Par exemple, à mon avis, le passage avec la beauté de la fille tombe un peu comme un cheveu sur la soupe ; jusqu’à ce point on a été occupé de la beauté du narrateur (Gilgamesh), et tout d’un coup : “Evidemment il fallait que je réponde à ses demandes. Lui signifier qu’elle était belle, plus belle que tout le monde et que jamais je ne pourrai me passer d’elle. Cela a duré un temps, qu’on peut juger trop long ou trop court. Qu’importe.”, je ne comprends pas cette intervention, son sens par rapport au reste du récit.

De même je trouve que la façon dont le narrateur devient un personnage public pourrait bénéficier d’un meilleur traitement, c’est rude, pas éminement clair quant à ses motivations :
“A présent je dois vérifier si ma beauté opère encore avec d’autres personnes. C’est toujours le cas. On m’ouvre facilement des portes, on m’invite, des bras m’enlacent, les lits pour moi se défont, je suscite la confiance, on m’admire, on me respecte.
Quand je pense à la première fille que j’ai quittée, je me dis qu’elle est fautive. Qu’elle besoin avait-elle d’espérer en moi ? Elle me fait rire.
Je me dis que ma beauté doit profiter au plus grand nombre. Alors j’élargis le cercle de mes connaissances.”

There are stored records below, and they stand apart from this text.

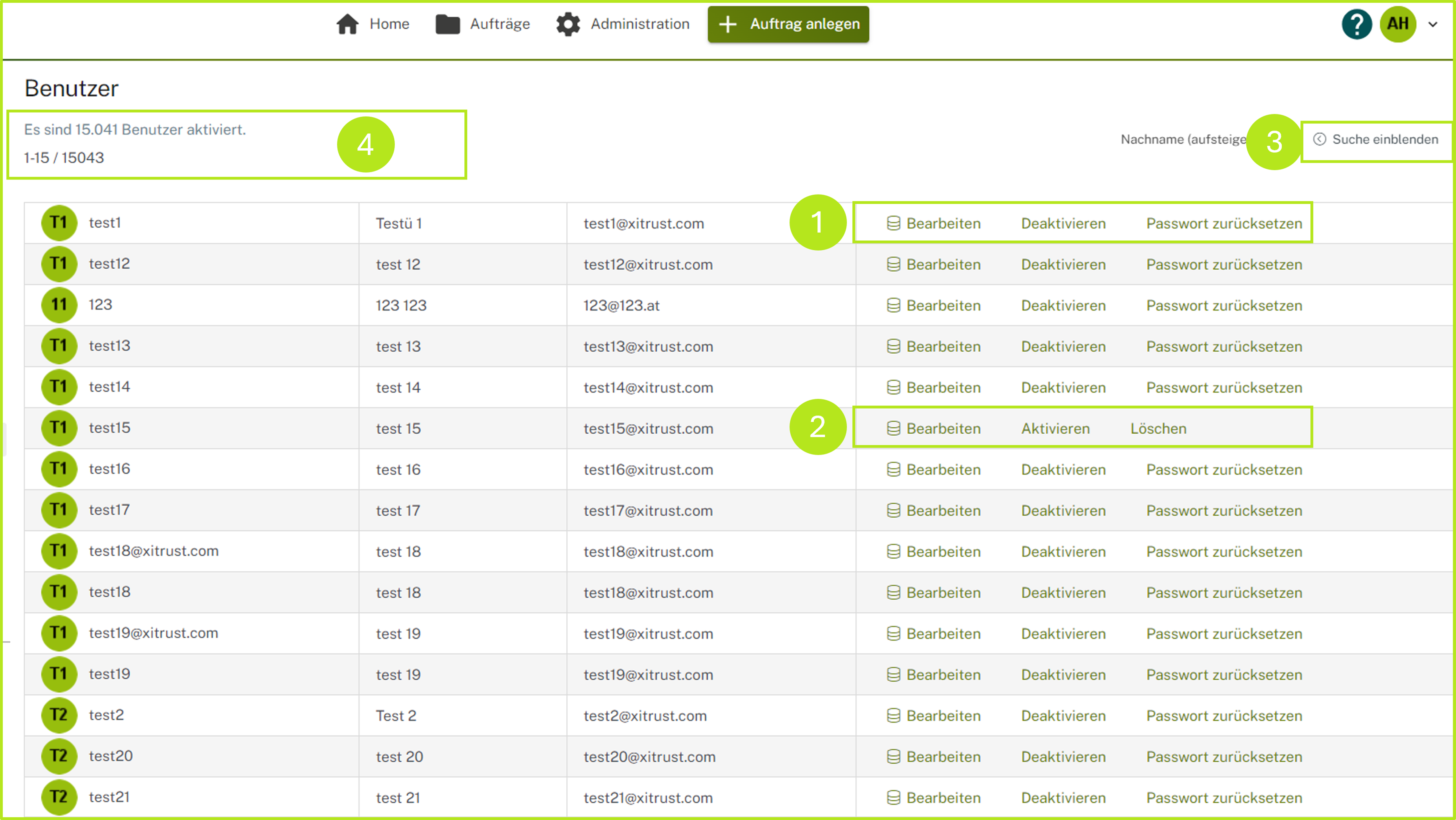1456x820 pixels.
Task: Click the test12 user avatar badge
Action: click(x=59, y=264)
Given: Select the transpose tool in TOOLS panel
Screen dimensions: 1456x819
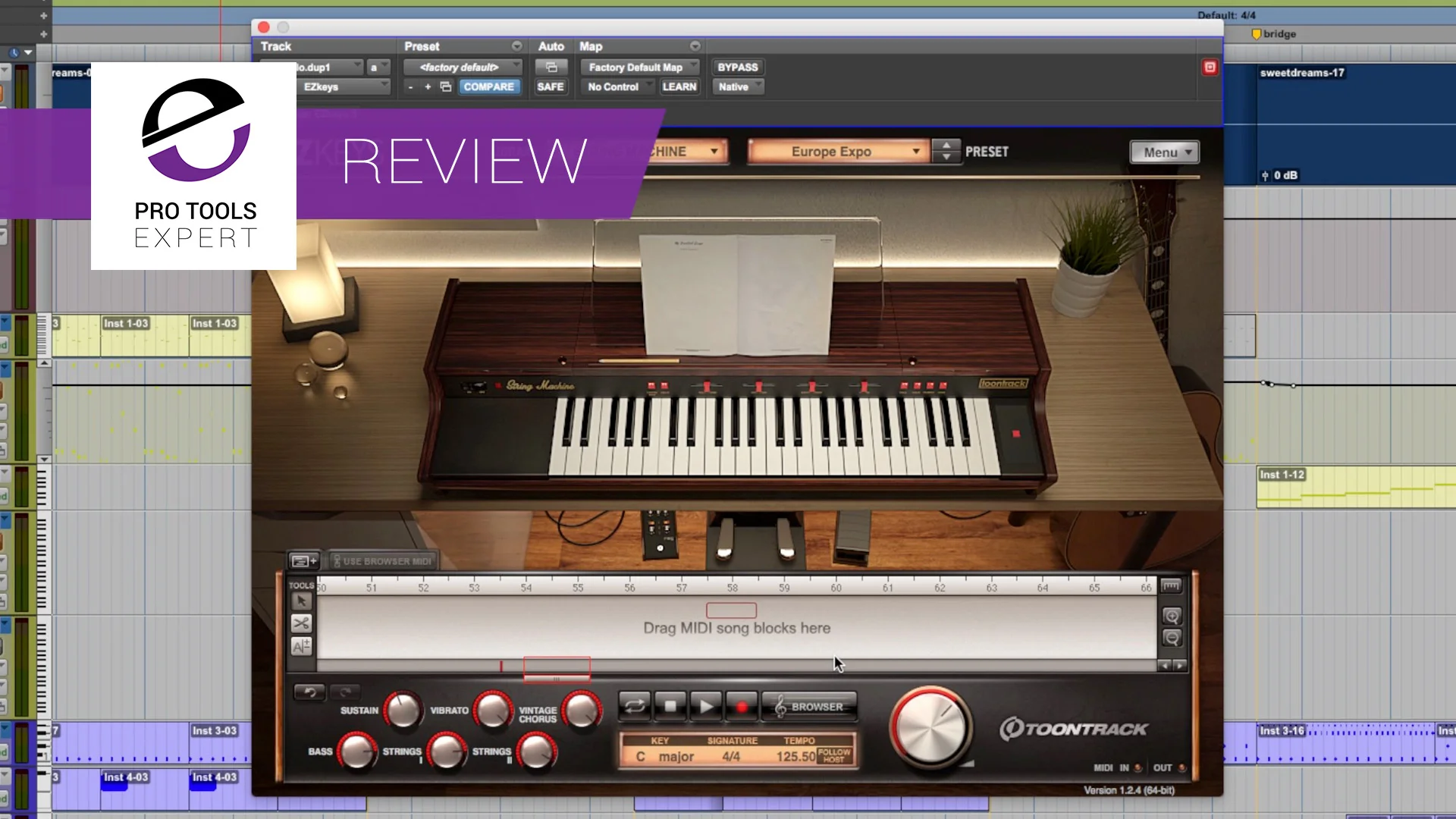Looking at the screenshot, I should (x=301, y=647).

En fait j’ai l’impression qu'une partie du début du texte est quasi inutile, ou pourrait être sérieusement écourtée, cela n’enlèverait rien à l’essence du récit.

Sinon, oui bien vu Enkidu en spin doctor et pas mal le travail sur le thème de grandeur et décadence ou plus précisément, grandeur et rédemption motivée par la peur.